HOAs are also controlled by their governing documents, which include the  Declaration of Covenants, Conditions, and Restrictions (CC&Rs) and bylaws. The specific rules regarding assessments liens can typically be found in these governing documents. (You should have received copies of the CC&Rs and bylaws when you purchased your property. Find out more about what's in your HOA CC&Rs and other relevant documents in Nolo’s article  Before Buying: How to Read the CC&Rs or Homeowners' Association (HOA) Documents.)

How COA and HOA Liens Work

A COA or HOA typically has the power to place a lien on your property if you become delinquent in paying the monthly dues and/or any special assessments (collectively referred to as assessments). Generally, once a homeowner becomes delinquent on the assessments, a lien will automatically attach to that homeowner's property.

In Montana, a COA must record its claim of lien in the county records (Mont. Code Ann. §70-23-607(2)).
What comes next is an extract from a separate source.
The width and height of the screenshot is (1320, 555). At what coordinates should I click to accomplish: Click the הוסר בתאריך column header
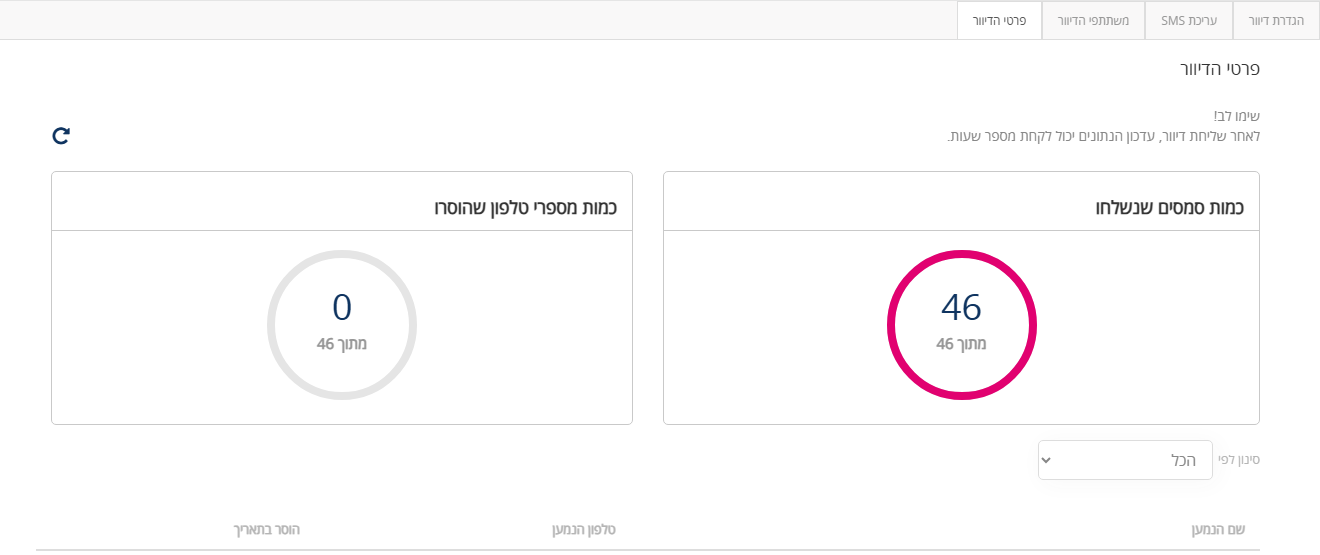tap(266, 529)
If you are part of an HOA, check the CC&Rs to learn about the association’s right to place a lien on your home if you don’t pay the assessments.

Charges the COA or HOA May Include in the Lien

Typically, a COA or HOA’s governing documents will describe any amounts that may be included in the lien. For example, the association is often permitted to include the following charges:

  • past-due assessments
  • late charges
  • interest, and
  • reasonable attorney’s fees and costs.

Lien Priority

Lien priority determines what happens to other liens, mortgages, and lines of credit if your COA or HOA lien is foreclosed. (To learn more about lien priority and its importance in HOA foreclosures, see  What happens to my mortgages if the HOA forecloses on its lien?)

In Montana, a COA lien is prior to all other liens, except for:

  • tax liens, and
  • a recorded first mortgage or trust indenture (Mont. Code Ann. §70-23-607(1)).

To find out the priority of an HOA lien, check the association’s governing documents.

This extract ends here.